**YOUR TASK**
Recast the lines below as a Markdown table with the columns Row and Text: give each line its own numbered row and omit blank lines.

**RECORDS PROVIDED**
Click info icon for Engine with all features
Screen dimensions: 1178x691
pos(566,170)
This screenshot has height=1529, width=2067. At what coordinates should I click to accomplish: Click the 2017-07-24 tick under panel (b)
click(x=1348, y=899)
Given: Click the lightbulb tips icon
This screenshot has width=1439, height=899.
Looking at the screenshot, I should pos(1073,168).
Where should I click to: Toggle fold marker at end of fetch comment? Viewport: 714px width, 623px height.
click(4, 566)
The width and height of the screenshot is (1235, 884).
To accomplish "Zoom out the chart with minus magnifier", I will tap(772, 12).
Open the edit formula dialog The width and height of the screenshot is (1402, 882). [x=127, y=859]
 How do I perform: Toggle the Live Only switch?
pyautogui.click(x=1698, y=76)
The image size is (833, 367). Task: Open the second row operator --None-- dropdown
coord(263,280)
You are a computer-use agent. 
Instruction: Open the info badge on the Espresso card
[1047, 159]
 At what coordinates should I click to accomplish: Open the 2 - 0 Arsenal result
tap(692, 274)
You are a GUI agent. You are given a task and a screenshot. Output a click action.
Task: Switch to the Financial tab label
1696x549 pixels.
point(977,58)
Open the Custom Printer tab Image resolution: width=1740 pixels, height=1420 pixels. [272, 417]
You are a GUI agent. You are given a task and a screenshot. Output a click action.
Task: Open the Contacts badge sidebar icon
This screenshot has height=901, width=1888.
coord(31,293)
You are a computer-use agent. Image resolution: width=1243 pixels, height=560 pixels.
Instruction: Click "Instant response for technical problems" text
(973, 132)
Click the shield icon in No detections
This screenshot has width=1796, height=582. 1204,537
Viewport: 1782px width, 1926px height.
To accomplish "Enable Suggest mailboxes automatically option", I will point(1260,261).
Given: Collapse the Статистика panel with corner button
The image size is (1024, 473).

**SOLUTION TO THIS TASK**
| Row | Text |
|---|---|
| 1 | Click info icon for Engine with all features |
| 2 | Screen dimensions: 1178x691 |
| 3 | pos(566,170) |
| 4 | This screenshot has height=1529, width=2067. At what coordinates should I click to accomplish: Click the 2017-07-24 tick under panel (b) |
| 5 | click(x=1348, y=899) |
| 6 | Given: Click the lightbulb tips icon |
| 7 | This screenshot has width=1439, height=899. |
| 8 | Looking at the screenshot, I should pos(1073,168). |
| 9 | Where should I click to: Toggle fold marker at end of fetch comment? Viewport: 714px width, 623px height. |
| 10 | click(4, 566) |
| 11 | The width and height of the screenshot is (1235, 884). |
| 12 | To accomplish "Zoom out the chart with minus magnifier", I will tap(772, 12). |
| 13 | Open the edit formula dialog The width and height of the screenshot is (1402, 882). [x=127, y=859] |
| 14 |  How do I perform: Toggle the Live Only switch? |
| 15 | pyautogui.click(x=1698, y=76) |
| 16 | The image size is (833, 367). Task: Open the second row operator --None-- dropdown |
| 17 | coord(263,280) |
| 18 | You are a computer-use agent.  |
| 19 | Instruction: Open the info badge on the Espresso card |
| 20 | [1047, 159] |
| 21 |  At what coordinates should I click to accomplish: Open the 2 - 0 Arsenal result |
| 22 | tap(692, 274) |
| 23 | You are a GUI agent. You are given a task and a screenshot. Output a click action. |
| 24 | Task: Switch to the Financial tab label |
| 25 | 1696x549 pixels. |
| 26 | point(977,58) |
| 27 | Open the Custom Printer tab Image resolution: width=1740 pixels, height=1420 pixels. [272, 417] |
| 28 | You are a GUI agent. You are given a task and a screenshot. Output a click action. |
| 29 | Task: Open the Contacts badge sidebar icon |
| 30 | This screenshot has height=901, width=1888. |
| 31 | coord(31,293) |
| 32 | You are a computer-use agent. Image resolution: width=1243 pixels, height=560 pixels. |
| 33 | Instruction: Click "Instant response for technical problems" text |
| 34 | (973, 132) |
| 35 | Click the shield icon in No detections |
| 36 | This screenshot has width=1796, height=582. 1204,537 |
| 37 | Viewport: 1782px width, 1926px height. |
| 38 | To accomplish "Enable Suggest mailboxes automatically option", I will point(1260,261). |
| 39 | Given: Collapse the Статистика panel with corner button |
| 40 | The image size is (1024, 473). |